Diet & Weight Loss
If your healthy diet and exercise plan aren’t producing results, you may just be deficient in one or more vitamins or key nutrients.
You’ve tried the grapefruit juice diet, the cabbage soup diet, the baby food diet, cleanses, and detoxes, yet you’re still not seeing the results you want. It’s not surprising, as there are at least seven reasons you’ll simply never lose weight on a fad diet. So what’s left to try? Vitamins.
“As part of a healthy living plan that includes clean eating, exercise, and stress management, we find that vitamins and minerals can play a role in weight loss and weight management,” say Arielle Levitan, MD, and Romy Block, MD, authors of the book The Vitamin Solution: Two Doctors Clear the Confusion About Vitamins and Your Health. “Many, if not most of us, have nutrient needs that are unmet by diet alone. When we replenish these deficiencies with the right vitamins and minerals, in proper doses, then we can satisfy our body’s nutrient cravings and in turn, reduce our unhealthy eating.”
Many of the doctors’ patients report that once they begin a regimen that includes the right vitamins for their individual needs, they’re able to eat less while making better food choices, and find they have more energy to exercise and plan meals. In addition, they tend to sleep better—and that also helps with weight control. Sold? Here are the top contenders.

• [Required work] Copy out the whole passage on vitamins and weight loss word for word, with nothing changed.

• [Data for analysis]
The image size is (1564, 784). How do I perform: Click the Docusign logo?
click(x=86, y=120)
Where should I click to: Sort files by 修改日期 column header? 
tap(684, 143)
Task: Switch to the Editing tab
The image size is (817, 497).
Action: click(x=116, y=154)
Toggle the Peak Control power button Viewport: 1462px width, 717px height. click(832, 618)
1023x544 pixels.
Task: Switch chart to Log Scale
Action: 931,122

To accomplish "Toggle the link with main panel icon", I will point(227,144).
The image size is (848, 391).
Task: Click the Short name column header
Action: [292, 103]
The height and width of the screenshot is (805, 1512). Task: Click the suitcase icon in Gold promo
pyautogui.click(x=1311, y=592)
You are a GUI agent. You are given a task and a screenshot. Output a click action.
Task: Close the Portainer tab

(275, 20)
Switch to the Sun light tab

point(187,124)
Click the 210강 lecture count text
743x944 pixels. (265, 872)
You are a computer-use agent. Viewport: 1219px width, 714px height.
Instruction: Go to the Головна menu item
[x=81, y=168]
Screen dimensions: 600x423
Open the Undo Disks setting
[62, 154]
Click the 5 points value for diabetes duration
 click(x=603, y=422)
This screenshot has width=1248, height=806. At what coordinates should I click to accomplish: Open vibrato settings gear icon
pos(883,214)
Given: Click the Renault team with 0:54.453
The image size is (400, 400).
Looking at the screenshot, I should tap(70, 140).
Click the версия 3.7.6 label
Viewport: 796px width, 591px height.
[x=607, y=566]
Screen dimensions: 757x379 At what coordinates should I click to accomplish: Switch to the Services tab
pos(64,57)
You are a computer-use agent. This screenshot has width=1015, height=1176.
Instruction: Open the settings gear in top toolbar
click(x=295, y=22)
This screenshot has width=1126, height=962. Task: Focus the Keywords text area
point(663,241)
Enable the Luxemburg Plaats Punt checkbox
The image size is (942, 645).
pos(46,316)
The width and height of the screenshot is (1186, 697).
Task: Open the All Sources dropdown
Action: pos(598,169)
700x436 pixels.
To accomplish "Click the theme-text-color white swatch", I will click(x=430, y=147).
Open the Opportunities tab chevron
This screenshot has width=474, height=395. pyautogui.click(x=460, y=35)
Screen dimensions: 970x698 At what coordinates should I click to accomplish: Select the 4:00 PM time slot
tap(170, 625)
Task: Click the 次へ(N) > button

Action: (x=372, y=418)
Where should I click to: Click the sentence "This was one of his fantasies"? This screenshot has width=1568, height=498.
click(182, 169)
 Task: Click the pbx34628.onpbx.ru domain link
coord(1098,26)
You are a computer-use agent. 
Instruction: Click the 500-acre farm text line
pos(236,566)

• [Result]
Diet & Weight Loss
If your healthy diet and exercise plan aren’t producing results, you may just be deficient in one or more vitamins or key nutrients.
You’ve tried the grapefruit juice diet, the cabbage soup diet, the baby food diet, cleanses, and detoxes, yet you’re still not seeing the results you want. It’s not surprising, as there are at least seven reasons you’ll simply never lose weight on a fad diet. So what’s left to try? Vitamins.
“As part of a healthy living plan that includes clean eating, exercise, and stress management, we find that vitamins and minerals can play a role in weight loss and weight management,” say Arielle Levitan, MD, and Romy Block, MD, authors of the book The Vitamin Solution: Two Doctors Clear the Confusion About Vitamins and Your Health. “Many, if not most of us, have nutrient needs that are unmet by diet alone. When we replenish these deficiencies with the right vitamins and minerals, in proper doses, then we can satisfy our body’s nutrient cravings and in turn, reduce our unhealthy eating.”
Many of the doctors’ patients report that once they begin a regimen that includes the right vitamins for their individual needs, they’re able to eat less while making better food choices, and find they have more energy to exercise and plan meals. In addition, they tend to sleep better—and that also helps with weight control. Sold? Here are the top contenders.